Le 2 juillet, deux hommes se sont jetés par-dessus bord. IIs ont été secourus par nos équipes, et sont en sécurité à bord. Trois autres personnes ont aussi tenté de sauter mais ont été retenues par d’autres rescapés ainsi que des membres de l'équipe SOS MEDITERRANEE.




Le matin du 3 juillet, un homme a tenté de se suicider. Tôt dans l’après-midi, l’Ocean Viking a envoyé une demande aux autorités maritimes italiennes et maltaises pour l'évacuation médicale immédiate de 44 rescapés qui sont dans un état de détresse mentale aiguë, menaçant de se faire du mal ainsi qu'aux personnes de leur entourage et exprimant des idées suicidaires.

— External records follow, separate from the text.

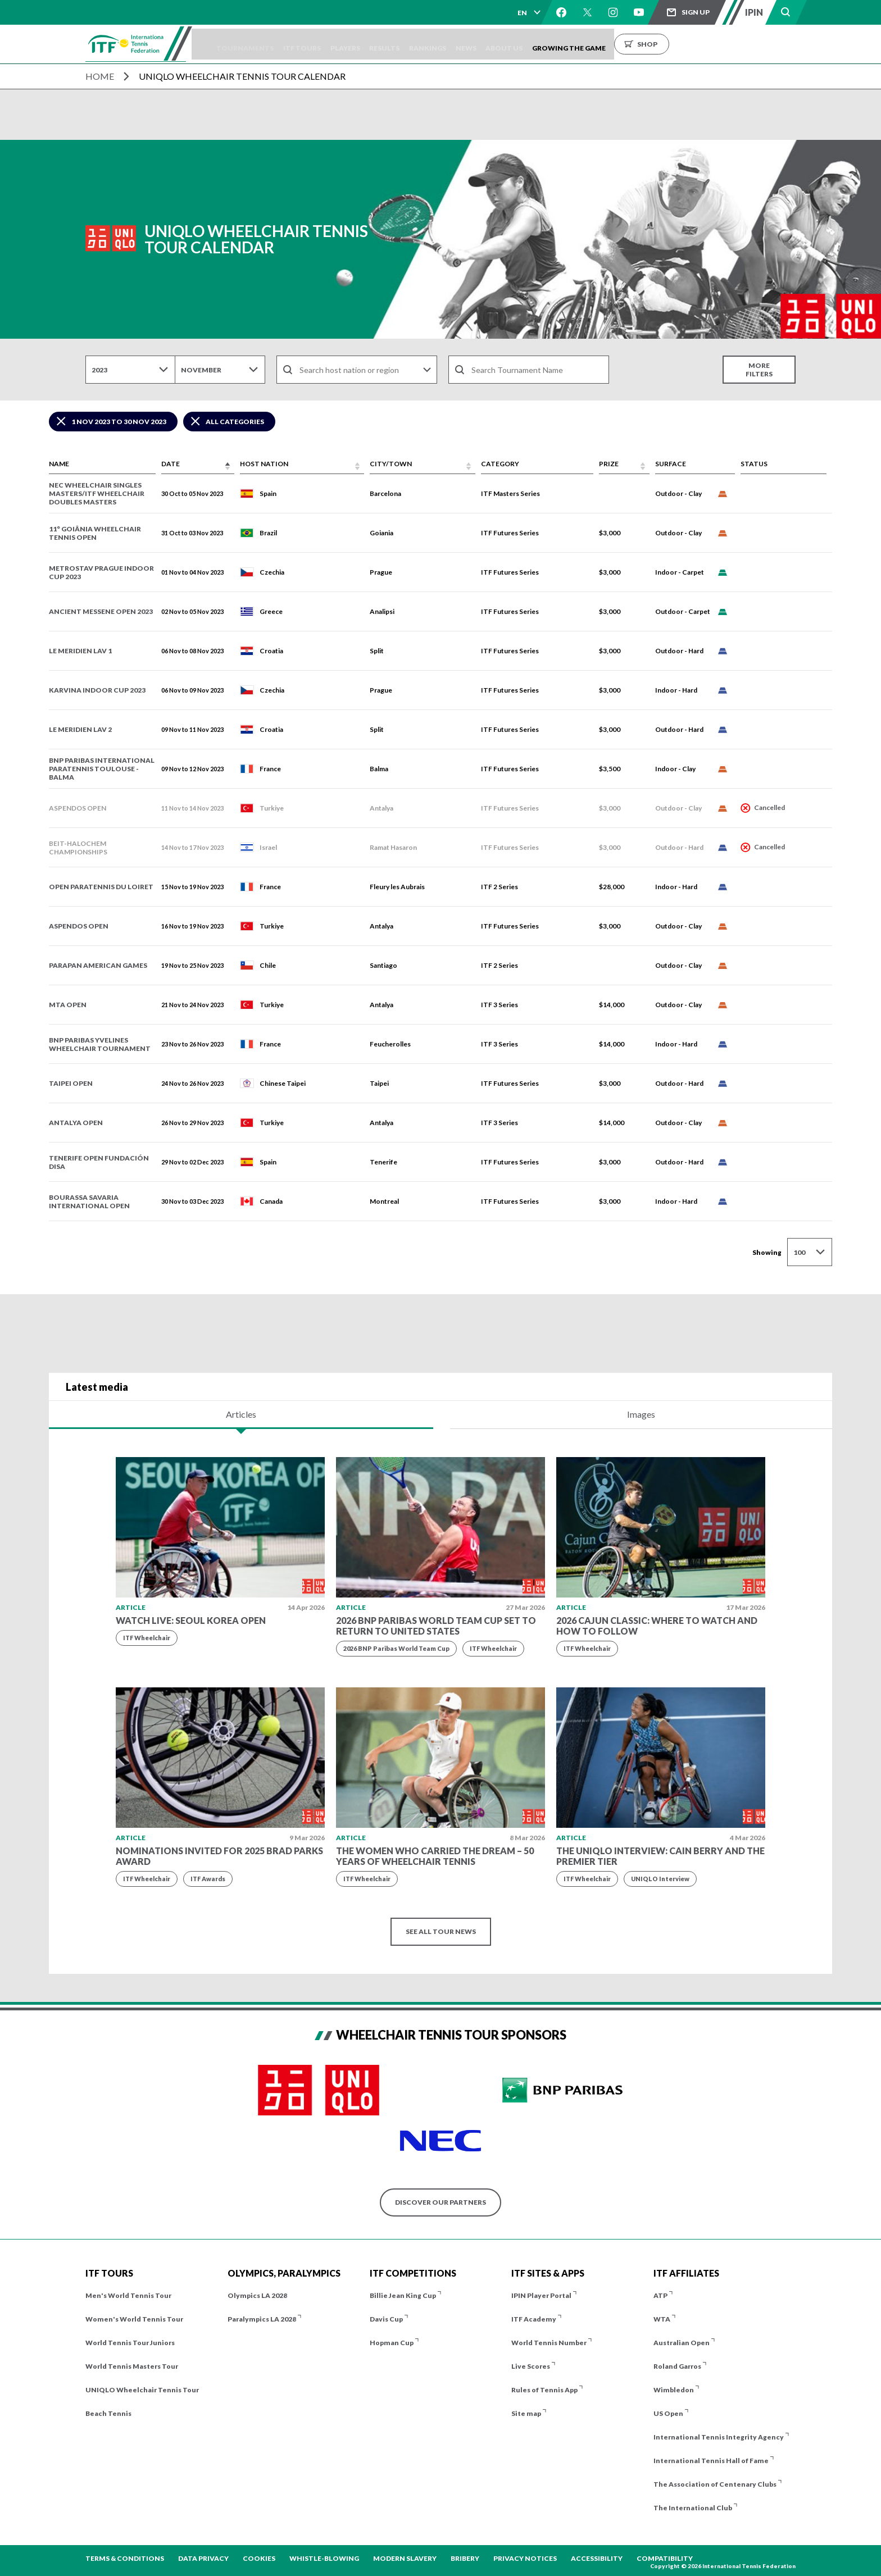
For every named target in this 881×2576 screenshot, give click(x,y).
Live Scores (530, 2366)
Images (641, 1414)
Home (99, 76)
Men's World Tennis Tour (128, 2295)
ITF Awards (207, 1878)
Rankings (480, 44)
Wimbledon (673, 2390)
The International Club (692, 2508)
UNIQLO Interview (660, 1878)
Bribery (465, 2558)
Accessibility (597, 2558)
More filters (759, 369)
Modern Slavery (405, 2558)
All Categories (235, 421)
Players (383, 44)
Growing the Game (645, 44)
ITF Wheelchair (146, 1637)
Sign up (696, 12)
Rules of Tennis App (544, 2390)
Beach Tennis (108, 2413)
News (526, 44)
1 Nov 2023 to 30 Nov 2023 (118, 421)
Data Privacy (203, 2558)
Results (430, 44)
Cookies (259, 2558)
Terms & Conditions (124, 2558)
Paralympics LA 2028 (262, 2319)
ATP (660, 2295)
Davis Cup (386, 2319)
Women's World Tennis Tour (134, 2319)
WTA (661, 2319)
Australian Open (681, 2342)
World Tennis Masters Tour (131, 2366)
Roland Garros (677, 2366)
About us (572, 44)
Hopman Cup (392, 2342)
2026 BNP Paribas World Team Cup (396, 1648)
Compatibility (665, 2558)
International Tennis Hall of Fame (711, 2460)
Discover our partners (440, 2202)
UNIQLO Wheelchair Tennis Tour (142, 2390)
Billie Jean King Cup (403, 2295)
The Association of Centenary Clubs (714, 2484)
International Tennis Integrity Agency (718, 2437)
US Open (668, 2413)
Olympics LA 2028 (257, 2295)
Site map (526, 2413)
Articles (241, 1414)
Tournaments (268, 44)
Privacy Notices (525, 2558)
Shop (723, 44)
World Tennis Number (549, 2342)
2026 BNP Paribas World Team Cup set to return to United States (436, 1625)
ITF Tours (333, 44)
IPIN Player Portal (541, 2295)
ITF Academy (533, 2319)
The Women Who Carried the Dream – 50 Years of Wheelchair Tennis (435, 1856)
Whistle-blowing (324, 2558)
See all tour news (441, 1931)
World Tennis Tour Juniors (130, 2342)
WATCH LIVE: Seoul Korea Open (191, 1620)
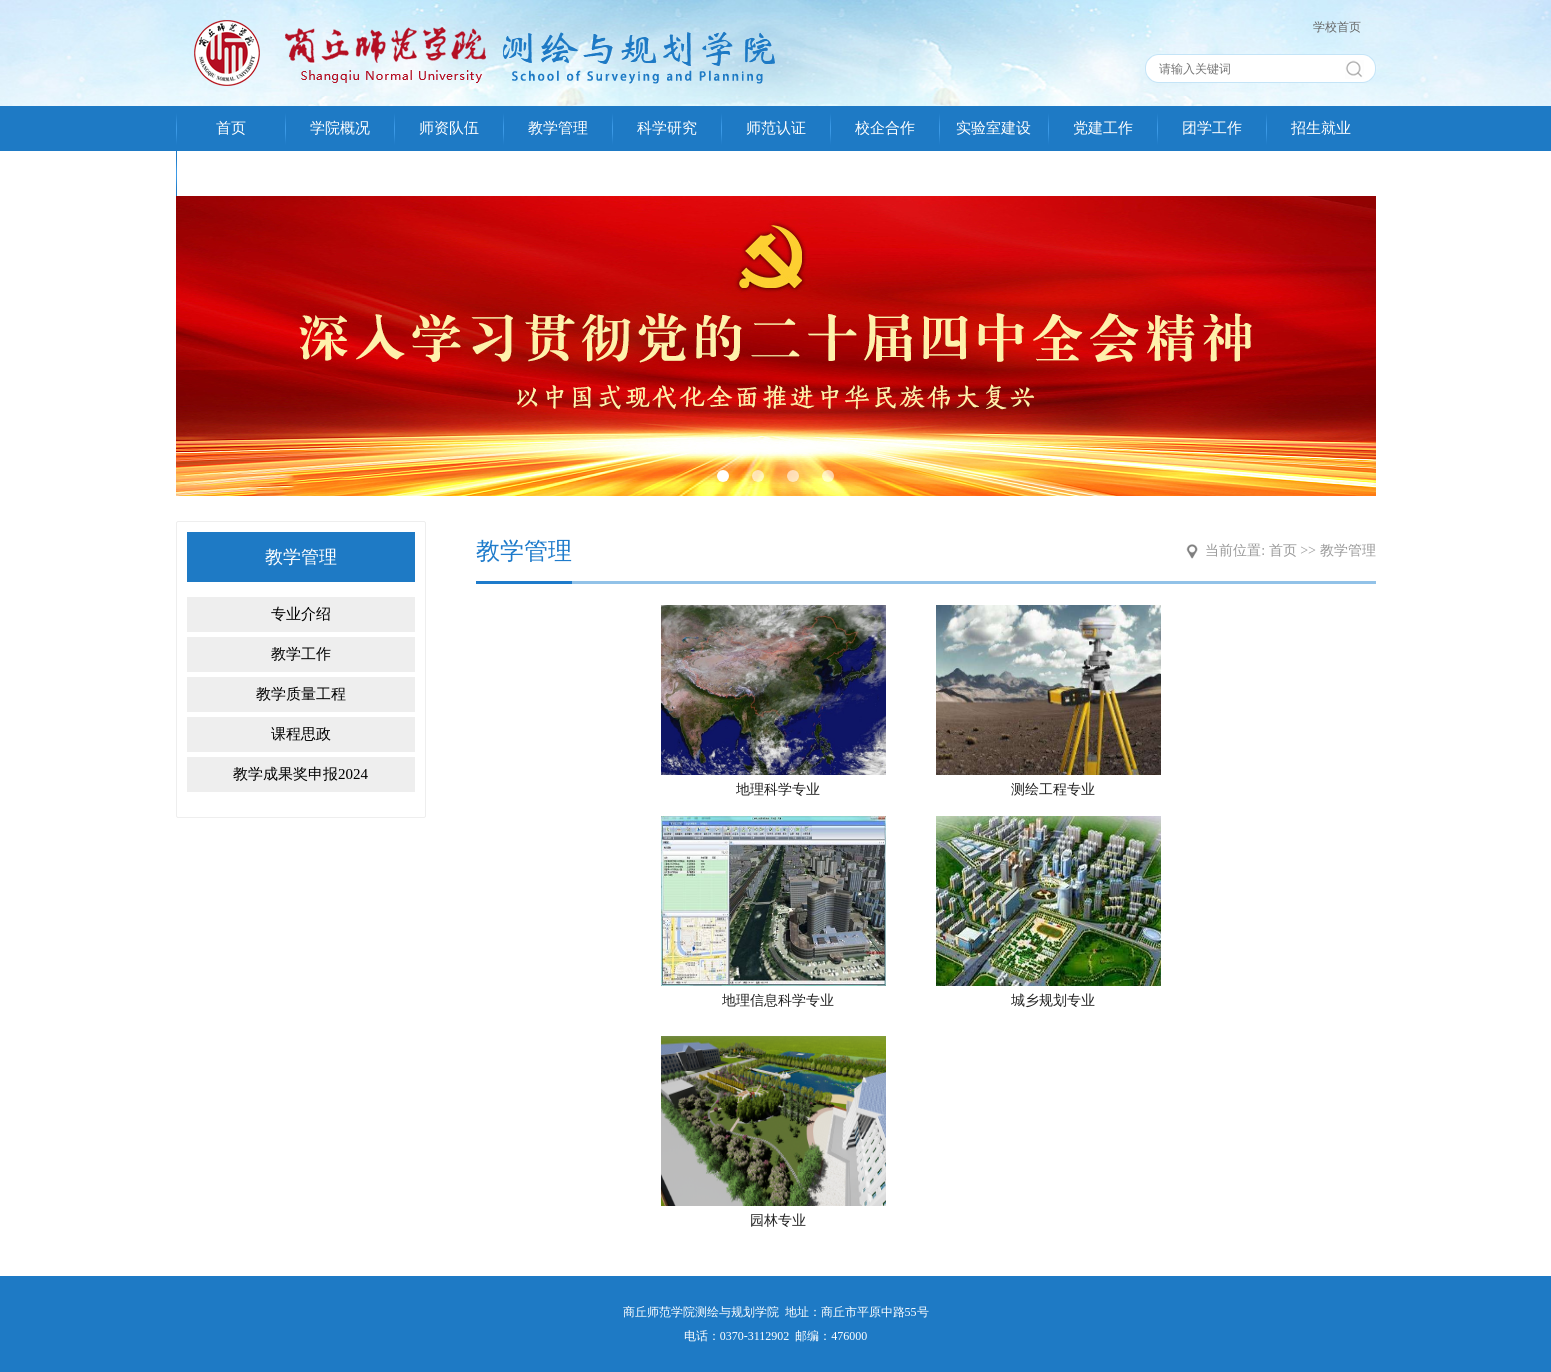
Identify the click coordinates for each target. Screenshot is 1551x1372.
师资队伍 (449, 128)
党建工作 (1103, 128)
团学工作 (1212, 128)
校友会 (230, 173)
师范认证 (776, 128)
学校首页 (1337, 27)
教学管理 (558, 128)
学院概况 (340, 128)
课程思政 (301, 734)
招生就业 (1321, 128)
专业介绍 (301, 614)
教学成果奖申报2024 (300, 774)
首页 (231, 128)
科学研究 (667, 128)
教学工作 (301, 654)
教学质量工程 (301, 694)
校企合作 (885, 128)
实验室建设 (993, 128)
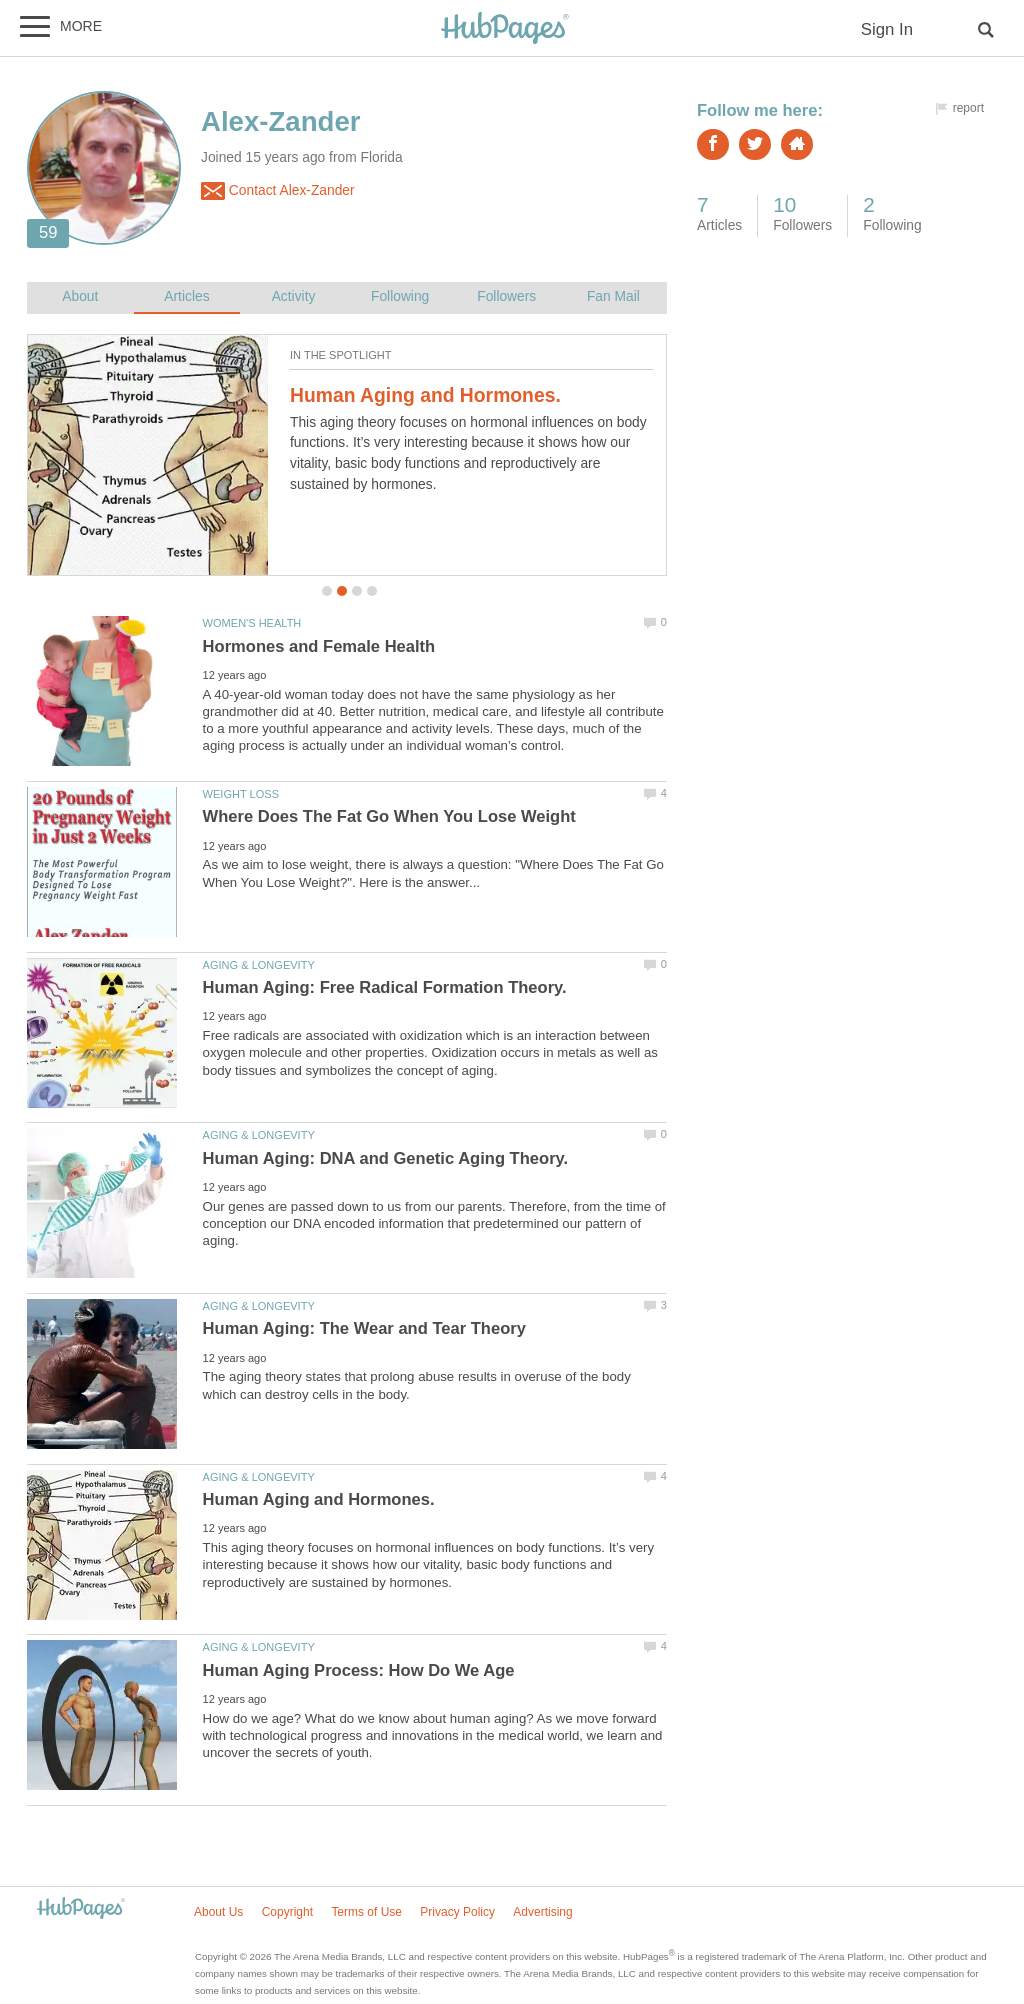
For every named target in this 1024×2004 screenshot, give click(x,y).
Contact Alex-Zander (278, 191)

Les équipes de SOS MEDITERRANEE ont secouru au total 31 799 personnes au cours des cinq années qui ont suivi la création de l'organisation civile européenne de sauvetage en mer en 2015. Au total, 2276 personnes ont été secourues par l'Ocean Viking depuis le début de ses opérations en août 2019. A ce jour, 903 personnes ont été secourues en 2020.

Depuis la fin du partenariat avec Médecins sans Frontières en juin 2020, l'équipe de SOS MEDITERRANEE à bord de l'Ocean Viking, constituée de 22 membres, couvre tous les domaines de nos opérations, la recherche et le sauvetage ainsi que la prise en charge médicale et non médicale des rescapés.



Opérer avec l'Ocean Viking en mer coûte plus de 14 000 euros par jour. Le réseau SOS MEDITERRANEE a réitéré son appel aux dons et au soutien pour sa mission de sauvetage auprès des citoyens européens le 22 juin dernier.